Pourtant, l’usage réel est souvent plus simple. Un visiteur ne cherche pas toujours à explorer une carte. Il veut parfois seulement connaître une adresse, vérifier un point de départ, savoir où se garer, comparer des lieux proches ou récupérer un itinéraire dans son application GPS habituelle. Dans ce cas, une carte complète n’apporte pas toujours une valeur suffisante pour justifier son poids technique.

Les cartes interactives peuvent aussi cumuler plusieurs contraintes. Elles chargent souvent du JavaScript, des tuiles cartographiques, des marqueurs, des pop-ups, des styles, des appels API et parfois des traceurs tiers. Sur une connexion mobile moyenne, notamment en zone rurale, littorale ou de montagne, l’expérience peut se dégrader rapidement. Le visiteur consulte pourtant ces pages dans des contextes où la rapidité compte : en déplacement, en extérieur, depuis un téléphone, avec peu de batterie ou une connexion instable.

L’accessibilité est l’autre point sensible. Une carte contient fréquemment des informations visuelles complexes : marqueurs, zones, distances, couleurs, tracés, filtres, pictogrammes. Le W3C classe d’ailleurs les cartes parmi les images complexes lorsqu’elles transmettent une information substantielle, ce qui nécessite une alternative textuelle suffisamment détaillée pour restituer l’information utile.

Une carte interactive est-elle toujours nécessaire ?

La première question à poser est simple : le visiteur a-t-il besoin d’interagir avec la carte ou seulement de comprendre une localisation ?

Si l’objectif est d’indiquer l’adresse d’un bureau d’information touristique, d’un musée ou d’un point de départ, une carte interactive complète est souvent excessive.
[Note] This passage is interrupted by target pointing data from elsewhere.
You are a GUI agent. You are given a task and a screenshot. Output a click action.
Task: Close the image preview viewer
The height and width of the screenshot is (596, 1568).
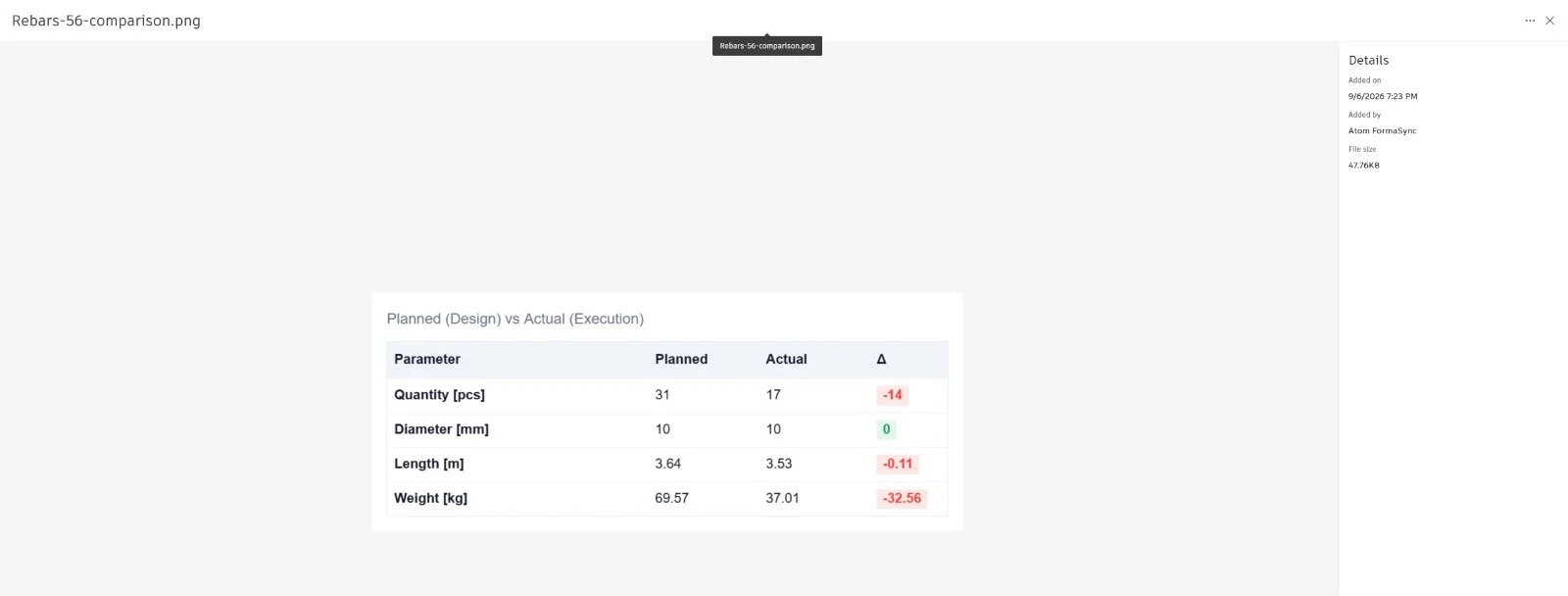[x=1549, y=21]
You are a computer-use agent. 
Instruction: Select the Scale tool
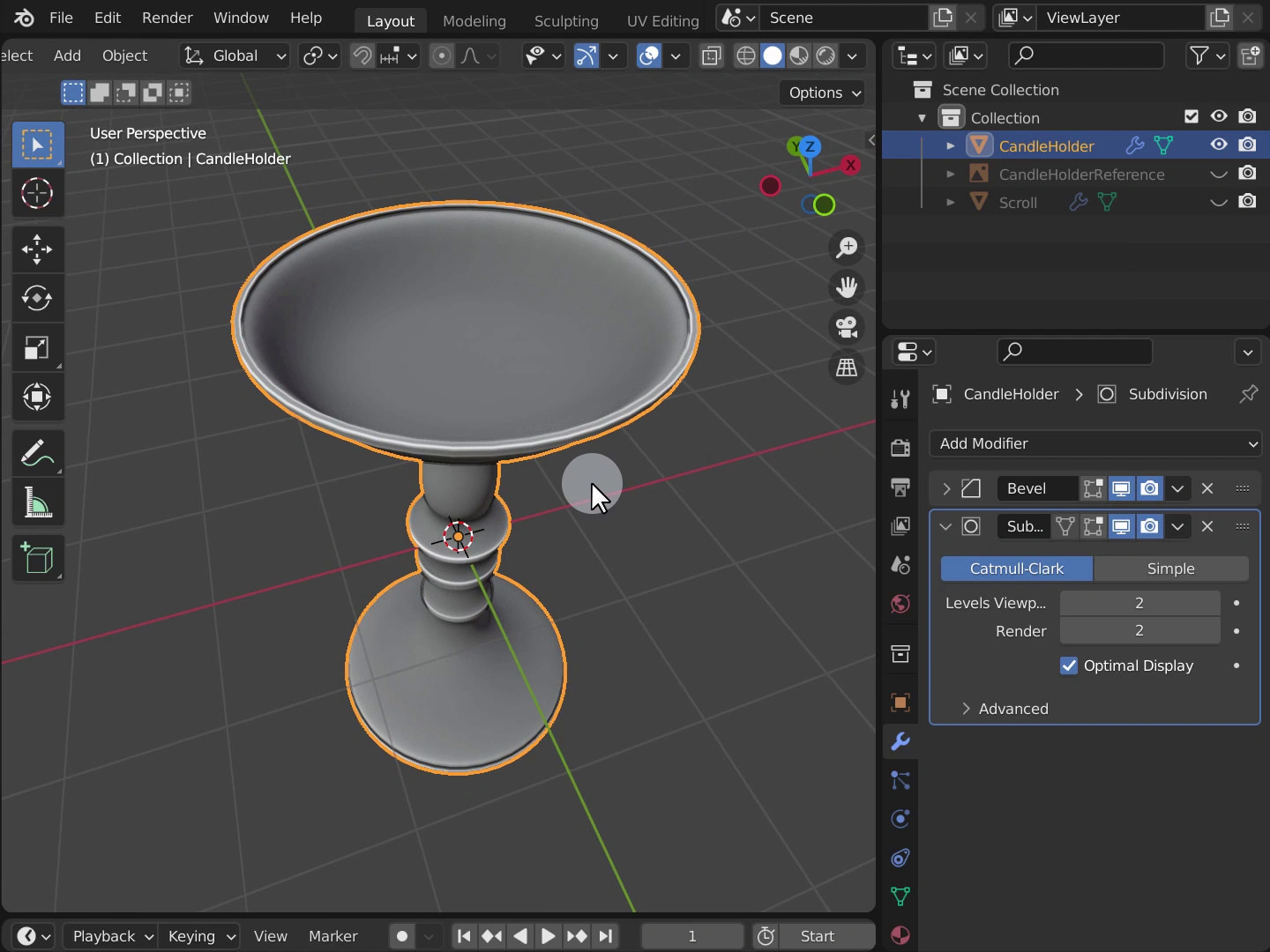[x=37, y=348]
Une adresse en texte, un lien vers un itinéraire et éventuellement une petite carte statique suffisent largement. Cette solution est plus rapide, plus sobre et plus facilement accessible.

En revanche, une carte interactive devient utile lorsque le visiteur doit explorer plusieurs possibilités. C’est le cas pour une carte d’hébergements avec filtres, une sélection de restaurants autour d’un centre-ville, un réseau d’itinéraires cyclables, une carte des plages surveillées ou un ensemble de points d’intérêt répartis sur plusieurs communes. Dans ces situations, l’interactivité a une vraie valeur : elle permet de visualiser, comparer et organiser son parcours.
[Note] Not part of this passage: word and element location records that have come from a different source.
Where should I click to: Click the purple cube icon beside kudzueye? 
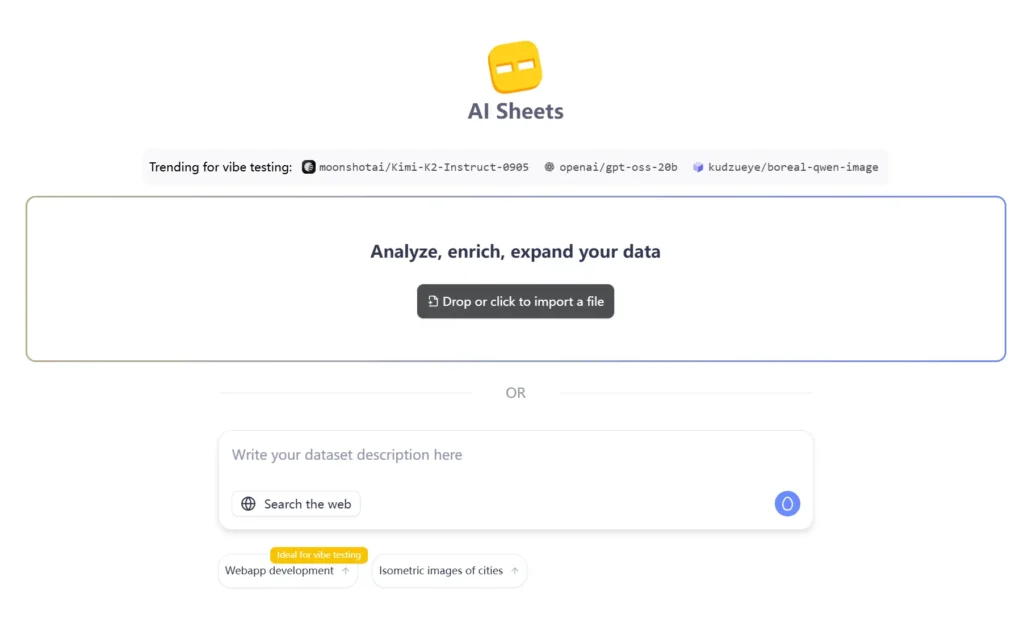[698, 167]
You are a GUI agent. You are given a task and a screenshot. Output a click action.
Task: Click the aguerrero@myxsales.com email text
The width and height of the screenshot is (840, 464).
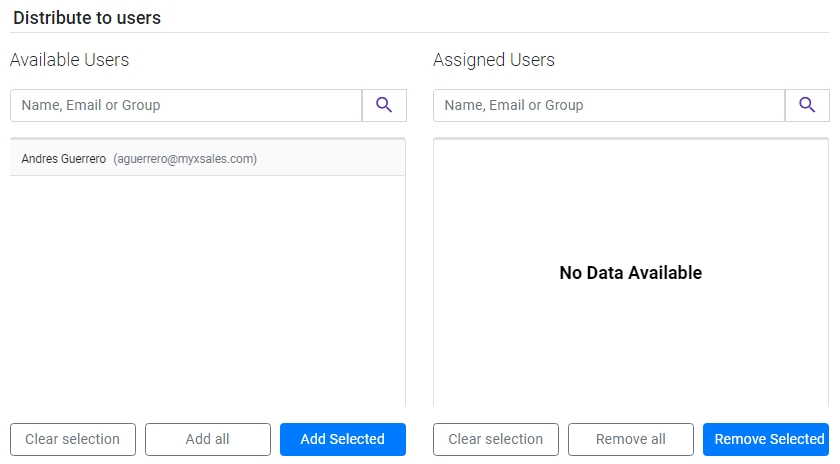(185, 159)
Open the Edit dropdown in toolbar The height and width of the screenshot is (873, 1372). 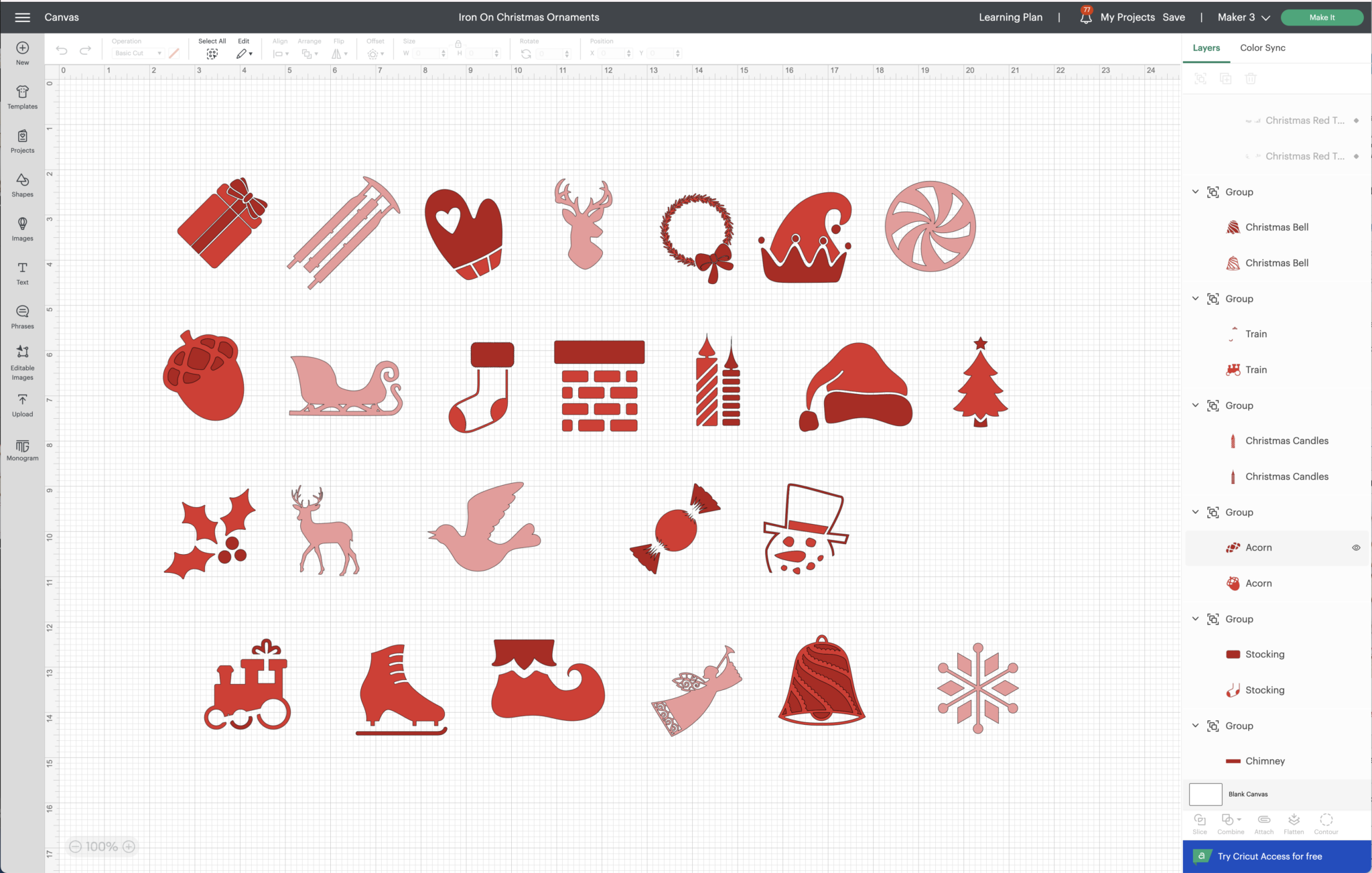point(244,54)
Le bon arbitrage consiste donc à distinguer le besoin d’information du besoin d’interaction. Une carte ne doit pas être choisie parce qu’elle fait moderne, mais parce qu’elle répond à une action précise. Pour une destination touristique, cette distinction est importante. Elle évite d’alourdir inutilement des pages simples et permet de concentrer les efforts techniques sur les cartes qui apportent une réelle valeur d’usage.
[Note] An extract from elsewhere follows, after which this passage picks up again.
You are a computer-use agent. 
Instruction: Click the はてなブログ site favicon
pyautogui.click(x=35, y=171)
Prenons un exemple courant. Une page « Venir à l’office de tourisme » n’a pas besoin d’une grande carte interactive chargée automatiquement. L’utilisateur attend une adresse, des horaires, les moyens d’accès, les parkings proches, les arrêts de transport et un lien pour ouvrir l’itinéraire. À l’inverse, une page “Explorer les producteurs locaux autour de moi” peut justifier une carte interactive, à condition qu’elle soit accompagnée d’une liste accessible et de filtres correctement conçus.

Les principaux problèmes d’accessibilité des cartes interactives

Une carte interactive concentre souvent plusieurs composants complexes : boutons de zoom, déplacement, marqueurs, filtres, pop-ups, couches d’information, menus et parfois géolocalisation. Chaque élément doit pouvoir être compris et utilisé, y compris sans souris.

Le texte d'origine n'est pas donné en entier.